* TWOJE ZADANIE
Sformatuj jako plik CSV z dwiema kolumnami, „tekst” i „odpowiedź”, pozycje zaczynające się od wiersza z „You are a GUI” i sięgające aż do końca pozycji, z oboma krańcami włącznie. Każda pozycja ma tworzyć jeden wiersz, w którym tekst i odpowiedź stoją w osobnych polach ujętych w cudzysłów, a podziały linii są zamienione na spacje.
----------
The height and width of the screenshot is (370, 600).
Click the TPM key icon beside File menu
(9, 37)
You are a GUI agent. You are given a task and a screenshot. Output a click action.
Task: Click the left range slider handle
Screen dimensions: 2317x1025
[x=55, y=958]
----------
* ODPOWIEDŹ KOŃCOWA
tekst,odpowiedź
"You are a GUI agent. You are given a task and a screenshot. Output a click action. Task: Click the left range slider handle Screen dimensions: 2317x1025","[x=55, y=958]"